• WORK INSTRUCTIONS
Each record below must be written out again in exactly the same form.

• DATA SUPPLIED
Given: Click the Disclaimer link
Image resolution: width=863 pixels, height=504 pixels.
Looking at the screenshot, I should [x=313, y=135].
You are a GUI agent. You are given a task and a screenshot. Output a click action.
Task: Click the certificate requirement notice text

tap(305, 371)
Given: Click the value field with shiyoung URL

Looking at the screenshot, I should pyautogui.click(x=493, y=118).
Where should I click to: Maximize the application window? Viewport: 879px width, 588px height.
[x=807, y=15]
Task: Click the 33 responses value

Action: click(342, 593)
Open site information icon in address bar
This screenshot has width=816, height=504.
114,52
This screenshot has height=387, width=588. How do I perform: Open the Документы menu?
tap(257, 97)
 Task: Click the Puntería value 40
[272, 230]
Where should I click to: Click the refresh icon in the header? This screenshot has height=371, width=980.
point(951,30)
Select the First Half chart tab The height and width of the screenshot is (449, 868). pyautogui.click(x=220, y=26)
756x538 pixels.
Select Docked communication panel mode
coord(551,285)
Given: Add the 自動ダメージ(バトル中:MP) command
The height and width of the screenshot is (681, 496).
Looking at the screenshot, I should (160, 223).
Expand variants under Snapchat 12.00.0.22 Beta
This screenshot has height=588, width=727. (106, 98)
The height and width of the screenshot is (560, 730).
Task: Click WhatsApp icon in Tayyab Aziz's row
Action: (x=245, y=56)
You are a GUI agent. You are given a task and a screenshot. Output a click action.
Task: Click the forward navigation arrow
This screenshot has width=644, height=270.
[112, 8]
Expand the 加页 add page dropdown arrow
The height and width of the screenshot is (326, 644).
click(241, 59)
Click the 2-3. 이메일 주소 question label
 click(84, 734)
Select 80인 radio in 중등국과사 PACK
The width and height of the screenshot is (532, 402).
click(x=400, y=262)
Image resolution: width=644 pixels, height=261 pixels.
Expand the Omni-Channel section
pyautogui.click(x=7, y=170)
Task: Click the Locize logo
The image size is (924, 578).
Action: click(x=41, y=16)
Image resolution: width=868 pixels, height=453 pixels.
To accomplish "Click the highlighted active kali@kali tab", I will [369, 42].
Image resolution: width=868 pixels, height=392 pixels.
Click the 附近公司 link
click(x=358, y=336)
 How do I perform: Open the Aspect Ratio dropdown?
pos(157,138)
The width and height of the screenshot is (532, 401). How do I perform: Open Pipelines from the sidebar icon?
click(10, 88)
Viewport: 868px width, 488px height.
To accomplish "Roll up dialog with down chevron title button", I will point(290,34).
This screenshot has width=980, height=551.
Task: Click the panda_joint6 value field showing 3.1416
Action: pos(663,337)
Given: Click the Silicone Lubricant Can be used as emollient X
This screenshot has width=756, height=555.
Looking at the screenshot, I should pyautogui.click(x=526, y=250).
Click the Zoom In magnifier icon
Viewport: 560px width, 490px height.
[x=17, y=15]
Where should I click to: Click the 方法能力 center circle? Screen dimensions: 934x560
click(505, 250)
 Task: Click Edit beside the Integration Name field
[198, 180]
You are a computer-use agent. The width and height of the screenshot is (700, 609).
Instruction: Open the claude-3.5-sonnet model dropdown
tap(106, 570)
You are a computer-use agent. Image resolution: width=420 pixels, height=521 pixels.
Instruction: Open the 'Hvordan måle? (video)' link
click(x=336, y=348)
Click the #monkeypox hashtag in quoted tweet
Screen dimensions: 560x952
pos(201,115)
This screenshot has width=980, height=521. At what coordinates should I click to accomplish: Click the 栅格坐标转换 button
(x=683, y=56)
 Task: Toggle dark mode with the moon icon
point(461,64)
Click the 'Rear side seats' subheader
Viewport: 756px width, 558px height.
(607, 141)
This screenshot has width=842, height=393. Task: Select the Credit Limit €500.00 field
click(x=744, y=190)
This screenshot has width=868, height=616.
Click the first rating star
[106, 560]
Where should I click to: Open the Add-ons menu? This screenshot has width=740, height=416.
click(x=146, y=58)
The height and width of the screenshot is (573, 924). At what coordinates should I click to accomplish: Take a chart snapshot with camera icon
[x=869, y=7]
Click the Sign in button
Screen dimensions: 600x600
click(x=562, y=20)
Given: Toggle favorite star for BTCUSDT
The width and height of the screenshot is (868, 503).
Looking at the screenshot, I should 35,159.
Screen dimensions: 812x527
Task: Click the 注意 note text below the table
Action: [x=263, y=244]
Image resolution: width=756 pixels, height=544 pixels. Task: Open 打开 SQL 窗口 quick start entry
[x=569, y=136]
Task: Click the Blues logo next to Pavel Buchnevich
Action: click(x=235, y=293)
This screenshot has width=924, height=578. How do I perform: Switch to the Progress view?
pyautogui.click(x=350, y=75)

• EXPECTED ANSWER
Given: Click the Disclaimer link
Image resolution: width=863 pixels, height=504 pixels.
Looking at the screenshot, I should [x=313, y=135].
You are a GUI agent. You are given a task and a screenshot. Output a click action.
Task: Click the certificate requirement notice text

tap(305, 371)
Given: Click the value field with shiyoung URL

Looking at the screenshot, I should pyautogui.click(x=493, y=118).
Where should I click to: Maximize the application window? Viewport: 879px width, 588px height.
[x=807, y=15]
Task: Click the 33 responses value

Action: click(342, 593)
Open site information icon in address bar
This screenshot has width=816, height=504.
114,52
This screenshot has height=387, width=588. How do I perform: Open the Документы menu?
tap(257, 97)
 Task: Click the Puntería value 40
[272, 230]
Where should I click to: Click the refresh icon in the header? This screenshot has height=371, width=980.
point(951,30)
Select the First Half chart tab The height and width of the screenshot is (449, 868). pyautogui.click(x=220, y=26)
756x538 pixels.
Select Docked communication panel mode
coord(551,285)
Given: Add the 自動ダメージ(バトル中:MP) command
The height and width of the screenshot is (681, 496).
Looking at the screenshot, I should (160, 223).
Expand variants under Snapchat 12.00.0.22 Beta
This screenshot has height=588, width=727. (106, 98)
The height and width of the screenshot is (560, 730).
Task: Click WhatsApp icon in Tayyab Aziz's row
Action: (x=245, y=56)
You are a GUI agent. You are given a task and a screenshot. Output a click action.
Task: Click the forward navigation arrow
This screenshot has width=644, height=270.
[112, 8]
Expand the 加页 add page dropdown arrow
The height and width of the screenshot is (326, 644).
click(241, 59)
Click the 2-3. 이메일 주소 question label
 click(84, 734)
Select 80인 radio in 중등국과사 PACK
The width and height of the screenshot is (532, 402).
click(x=400, y=262)
Image resolution: width=644 pixels, height=261 pixels.
Expand the Omni-Channel section
pyautogui.click(x=7, y=170)
Task: Click the Locize logo
The image size is (924, 578).
Action: click(x=41, y=16)
Image resolution: width=868 pixels, height=453 pixels.
To accomplish "Click the highlighted active kali@kali tab", I will [369, 42].
Image resolution: width=868 pixels, height=392 pixels.
Click the 附近公司 link
click(x=358, y=336)
 How do I perform: Open the Aspect Ratio dropdown?
pos(157,138)
The width and height of the screenshot is (532, 401). How do I perform: Open Pipelines from the sidebar icon?
click(10, 88)
Viewport: 868px width, 488px height.
To accomplish "Roll up dialog with down chevron title button", I will point(290,34).
This screenshot has width=980, height=551.
Task: Click the panda_joint6 value field showing 3.1416
Action: pos(663,337)
Given: Click the Silicone Lubricant Can be used as emollient X
This screenshot has width=756, height=555.
Looking at the screenshot, I should pyautogui.click(x=526, y=250).
Click the Zoom In magnifier icon
Viewport: 560px width, 490px height.
[x=17, y=15]
Where should I click to: Click the 方法能力 center circle? Screen dimensions: 934x560
click(505, 250)
 Task: Click Edit beside the Integration Name field
[198, 180]
You are a computer-use agent. The width and height of the screenshot is (700, 609).
Instruction: Open the claude-3.5-sonnet model dropdown
tap(106, 570)
You are a computer-use agent. Image resolution: width=420 pixels, height=521 pixels.
Instruction: Open the 'Hvordan måle? (video)' link
click(x=336, y=348)
Click the #monkeypox hashtag in quoted tweet
Screen dimensions: 560x952
pos(201,115)
This screenshot has width=980, height=521. At what coordinates should I click to accomplish: Click the 栅格坐标转换 button
(x=683, y=56)
 Task: Toggle dark mode with the moon icon
point(461,64)
Click the 'Rear side seats' subheader
Viewport: 756px width, 558px height.
(607, 141)
This screenshot has width=842, height=393. Task: Select the Credit Limit €500.00 field
click(x=744, y=190)
This screenshot has width=868, height=616.
Click the first rating star
[106, 560]
Where should I click to: Open the Add-ons menu? This screenshot has width=740, height=416.
click(x=146, y=58)
The height and width of the screenshot is (573, 924). At what coordinates should I click to accomplish: Take a chart snapshot with camera icon
[x=869, y=7]
Click the Sign in button
Screen dimensions: 600x600
click(x=562, y=20)
Given: Toggle favorite star for BTCUSDT
The width and height of the screenshot is (868, 503).
Looking at the screenshot, I should 35,159.
Screen dimensions: 812x527
Task: Click the 注意 note text below the table
Action: [x=263, y=244]
Image resolution: width=756 pixels, height=544 pixels. Task: Open 打开 SQL 窗口 quick start entry
[x=569, y=136]
Task: Click the Blues logo next to Pavel Buchnevich
Action: click(x=235, y=293)
This screenshot has width=924, height=578. How do I perform: Switch to the Progress view?
pyautogui.click(x=350, y=75)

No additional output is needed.